In Iowa, Holy Family Catholic Schools announced that they would be raising prices 10 to 40 percent, depending on a families’ relationship to the parish, given the state’s new education savings account program. In Florida, St. Paul Catholic School announced an increase in tuition for parish members from $6,000 to $10,000, and from $7,000 to $12,000 for nonmembers. Both generated consternation from school choice opponents, who decried “gouging” and a “cash grab.”
Concern about aid translating into skyrocketing prices is well founded—just look at higher education. It is not, however, a serious problem at the moment. Indeed, to have a private sector that can survive against public schools, much less compete on a level financial playing field, schools must be able to raise prices.
As seen in the chart below, which compares private school tuition from the 2022–23 school year to the latest federal data, adjusted to 2022 dollars, on total public school per‐pupil spending, private schools charge much less per pupil than public schools spend. Nationally, average private school tuition is about $12,300 and per‐pupil public school spending is around $17,800. That’s a $5,500, or 45 percent, difference. At the state level, other than three New England states long home to some of the country’s most exclusive, and pricey, private schools, average private school tuition is consistently lower than what public schools spend. Among the states with greater public‐school spending than private tuition, the difference ranges from roughly $800 in Utah to $15,500 in Alaska.
The orange bars denote states that have recently passed universal school choice programs, which have prompted the latest fears. In those states, private school tuition is typically well below public school per‐pupil spending. In Florida, public school spending is roughly $13,400 and private tuition $9,900. Even at the peak price of $12,000, St. Paul won’t match average public‐school spending.
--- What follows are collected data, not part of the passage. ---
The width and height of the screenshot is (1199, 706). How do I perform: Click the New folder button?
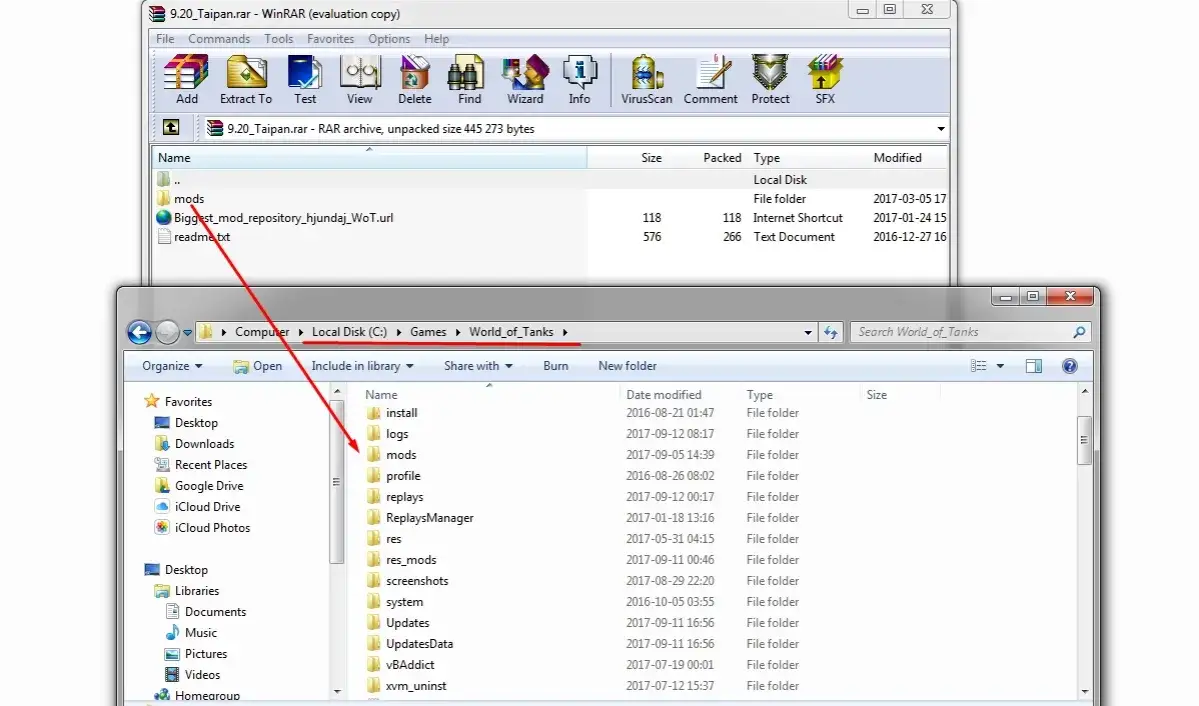point(627,366)
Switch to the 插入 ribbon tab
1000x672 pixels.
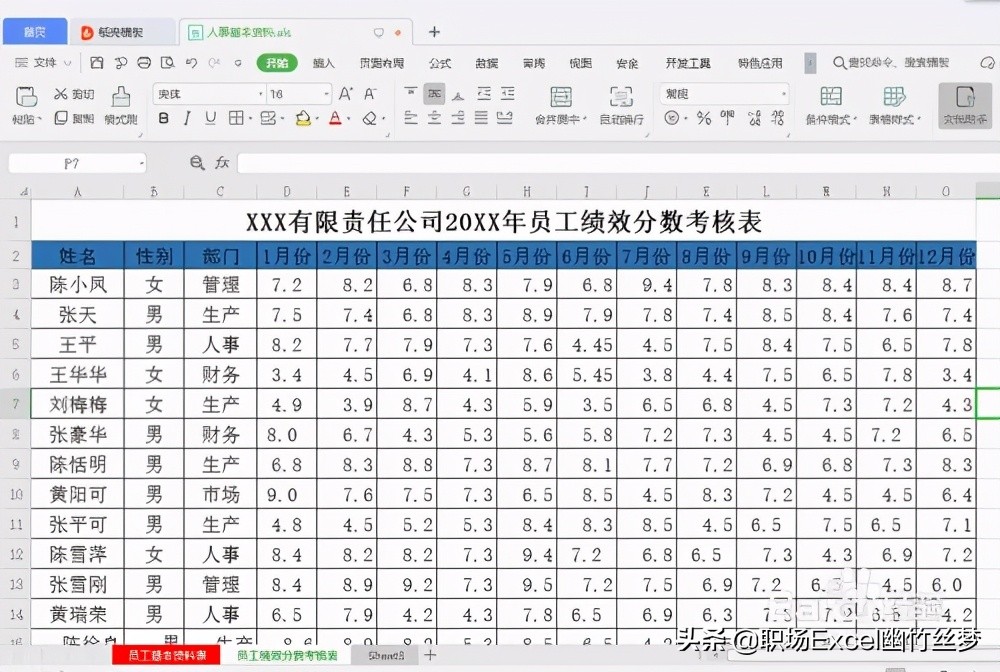click(322, 62)
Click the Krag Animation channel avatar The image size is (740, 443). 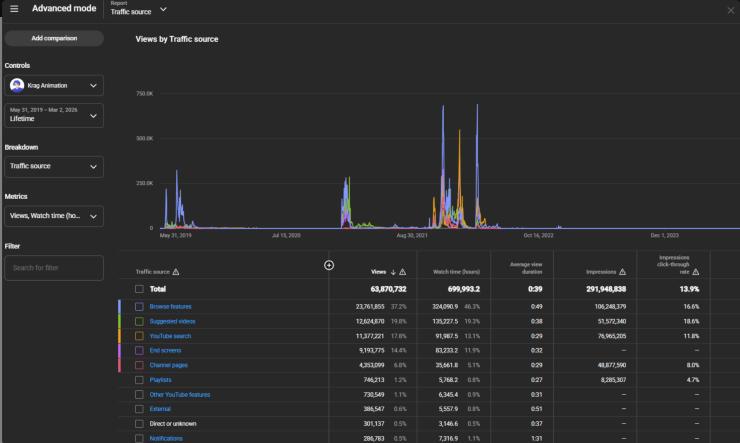pyautogui.click(x=17, y=86)
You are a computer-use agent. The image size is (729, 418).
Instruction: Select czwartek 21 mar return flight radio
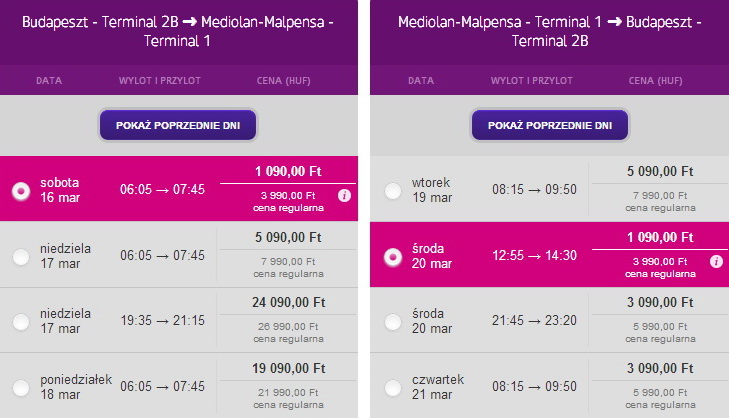click(393, 387)
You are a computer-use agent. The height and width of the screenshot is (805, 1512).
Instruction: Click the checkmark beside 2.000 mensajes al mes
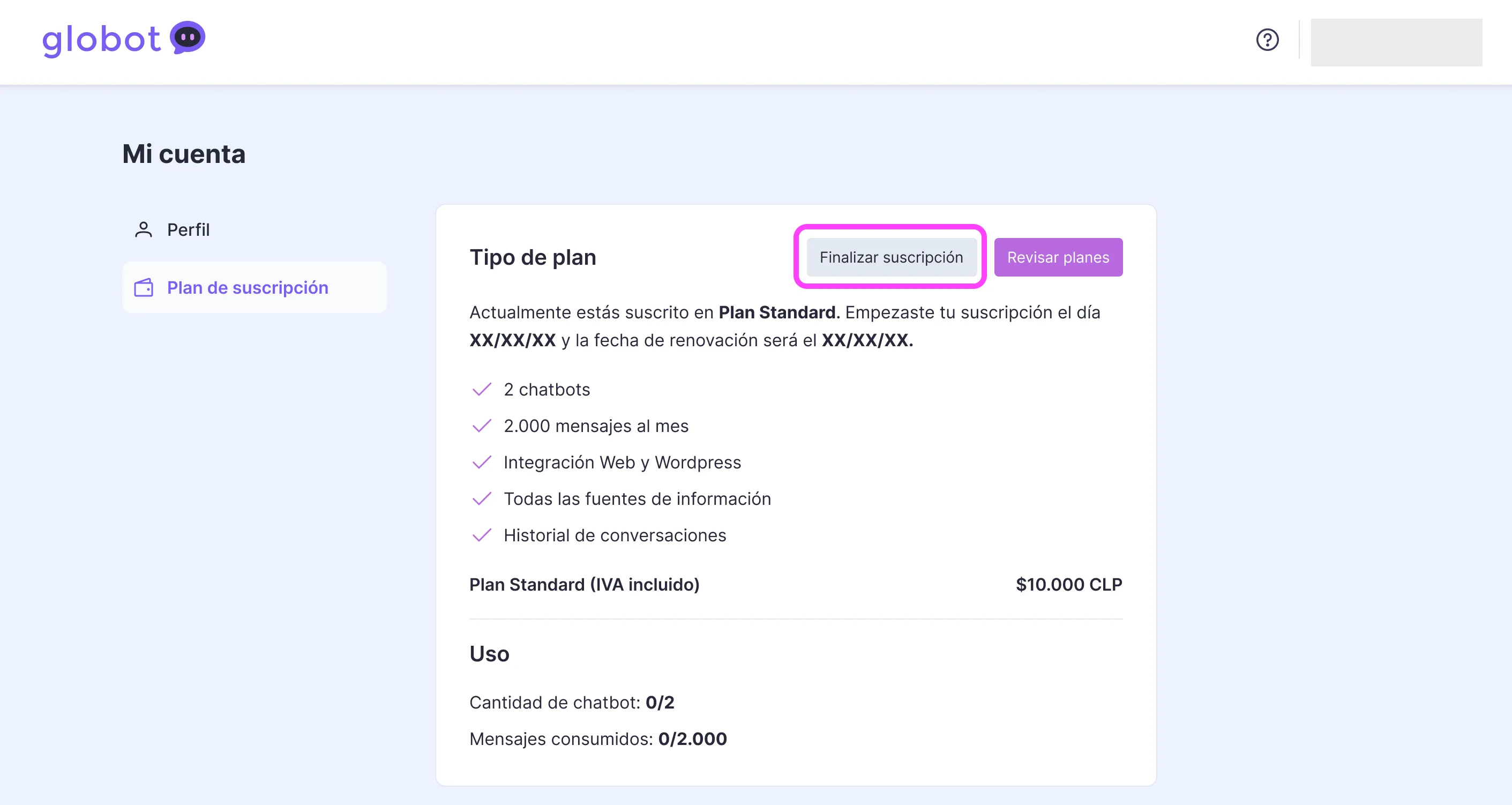coord(481,426)
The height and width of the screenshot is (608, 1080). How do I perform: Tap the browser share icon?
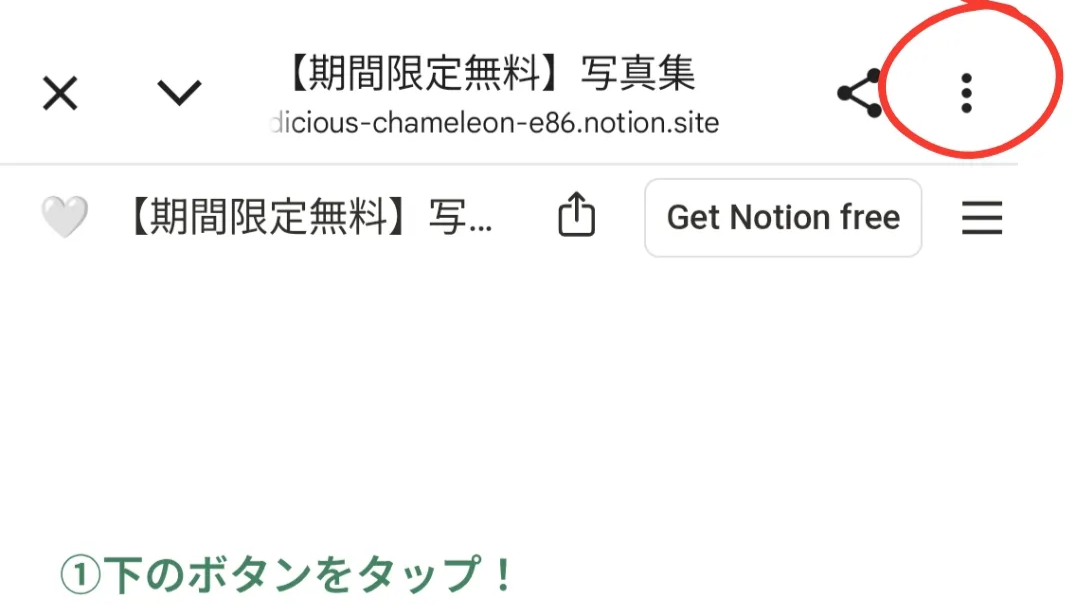pos(860,93)
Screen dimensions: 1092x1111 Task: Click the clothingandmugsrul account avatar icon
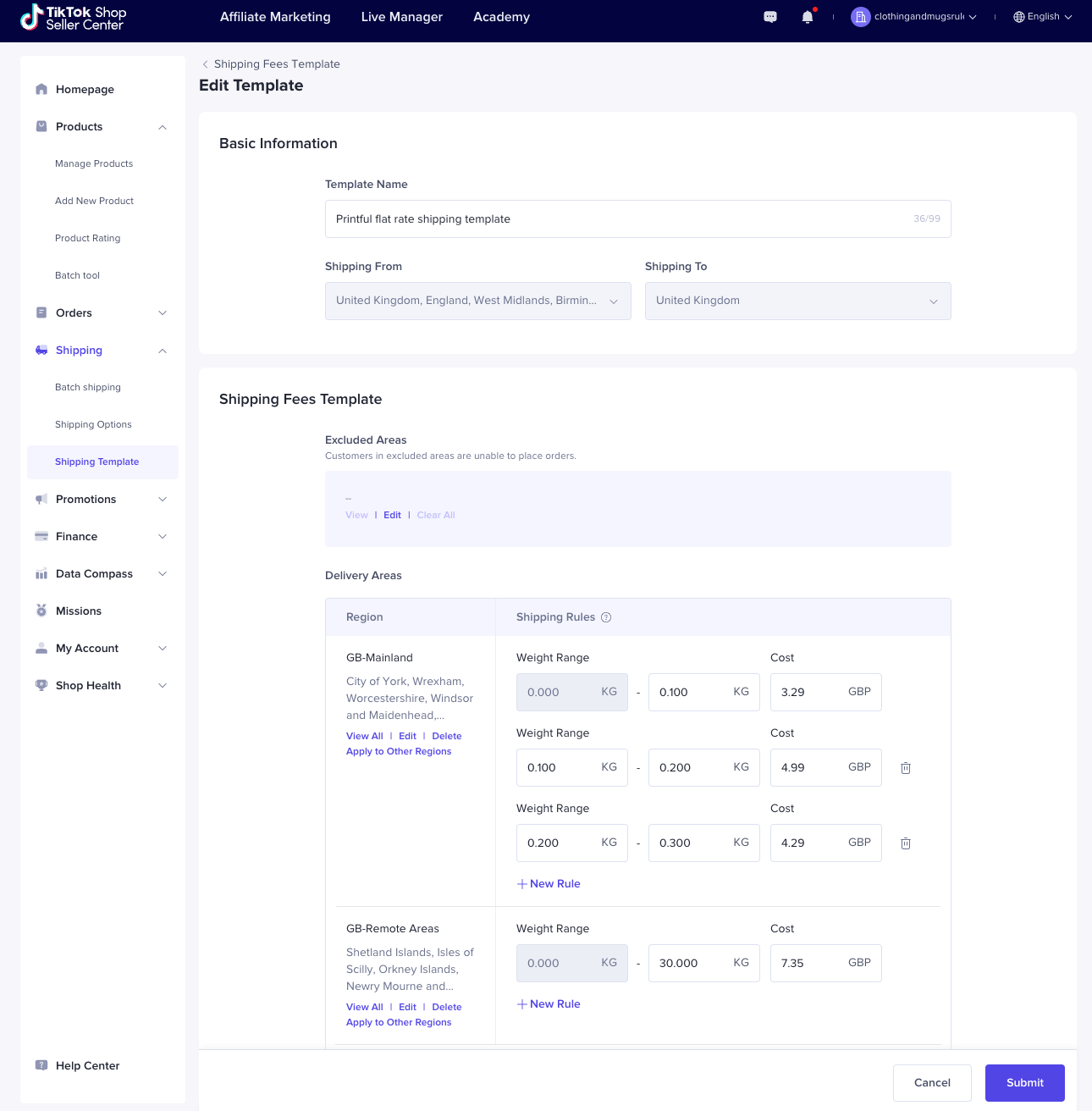tap(860, 16)
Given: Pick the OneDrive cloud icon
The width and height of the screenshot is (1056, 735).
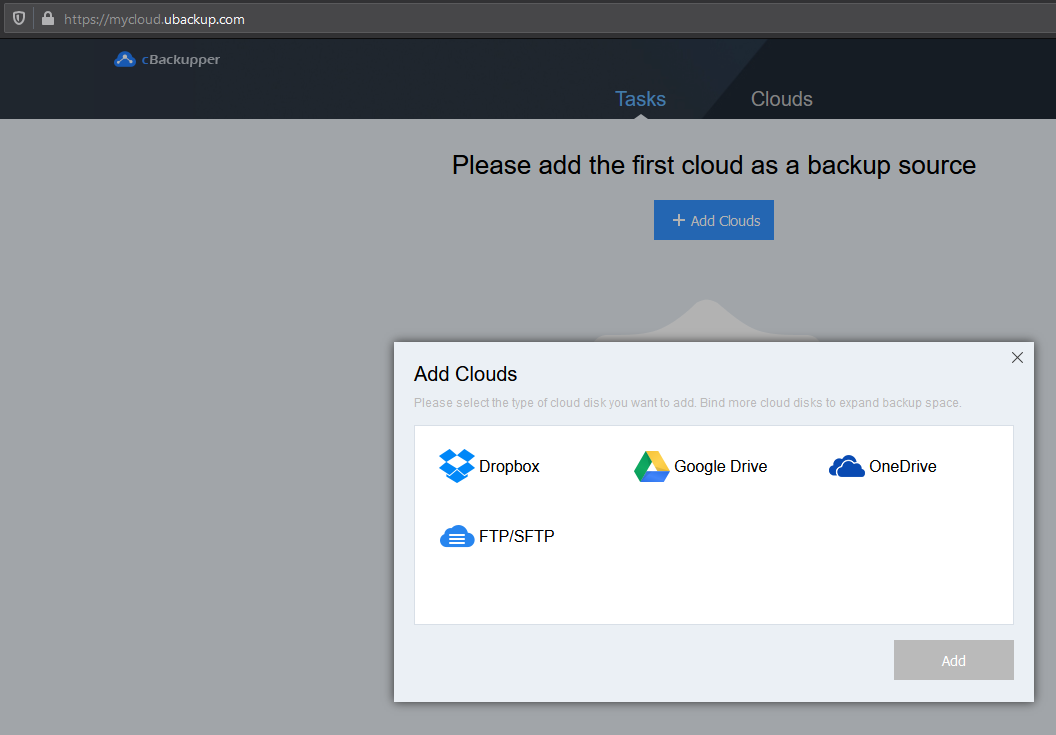Looking at the screenshot, I should [x=846, y=467].
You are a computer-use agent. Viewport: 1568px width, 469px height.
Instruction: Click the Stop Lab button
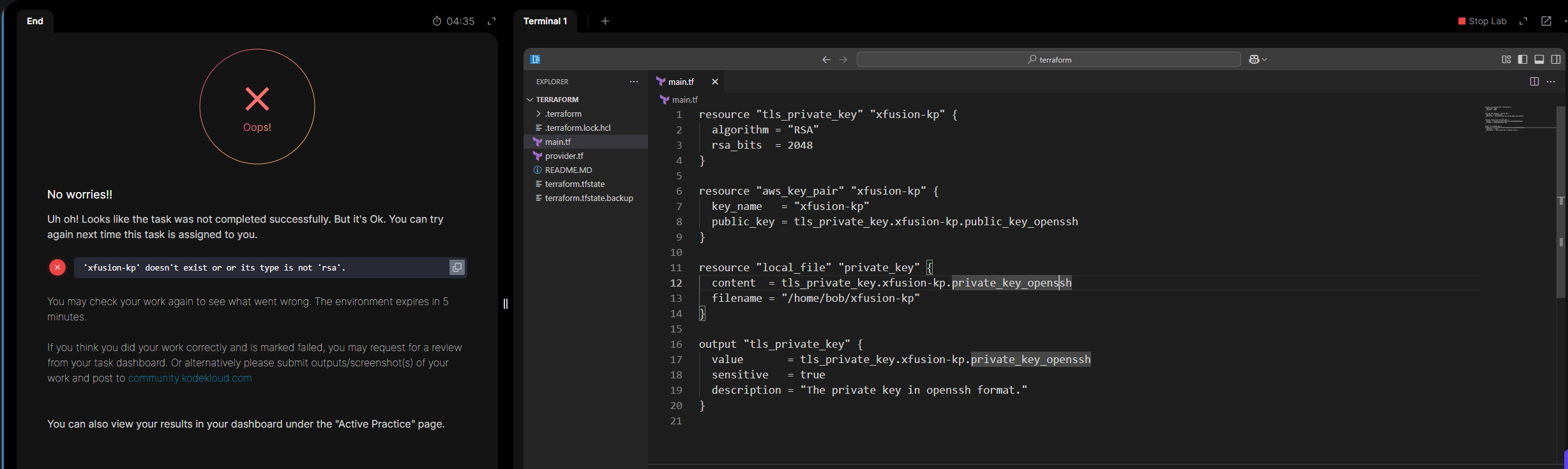[1482, 21]
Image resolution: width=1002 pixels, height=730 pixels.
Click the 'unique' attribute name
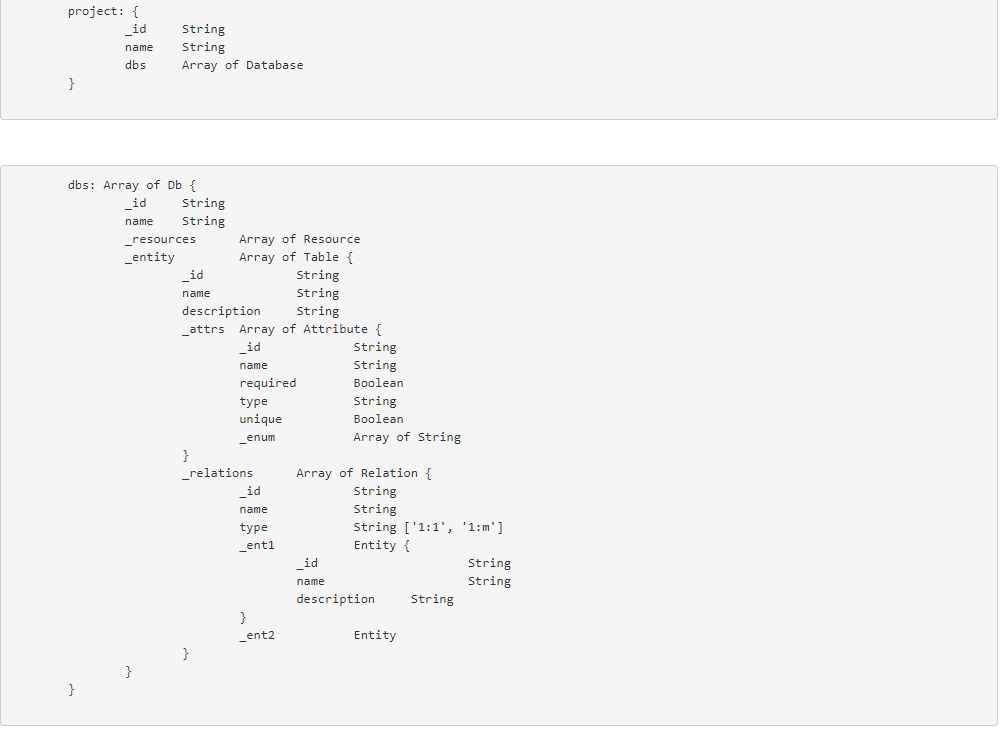tap(260, 419)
In Iowa, public schools spend roughly $16,600 while average private school tuition is just $5,500. Holy Family is only raising its tuition for members of supporting parishes to around $5,010, from $3,580.
Private schools often have other sources of income than tuition, including donations from benefactors and, for many religious schools, church collections, so the money they get from tuition is not all that they have. Holy Family, for instance, says it will charge a maximum tuition of $8,600 for high school but spend $10,600 per student. On the flip side, private schools also sometimes provide financial aid, and except where vouchers or ESAs exist, all of that funding is voluntary, not taken ultimately by force like the vast majority of public‐school money. And public schools also get some charitable support, boosting their revenue, nationally, 1.2 percent.
As Quakers in New Jersey noted when the state ended revenue sharing among public and private schools in 1866, the only way for their schools to hope to survive was to charge low prices and provide the best quality possible. The former, to try to compete against “free” financially, and the latter to make the schools sufficiently attractive to justify families paying twice for education—once in taxes, a second time in tuition. Many did not successfully thread that very narrow needle.
Subsidies fueling price inflation is a serious concern. But right now, many private schools are much closer to extinction than cash‐hoarding. Their raising prices just begins to level the steeply slanted playing field on which they’ve been forced to contend.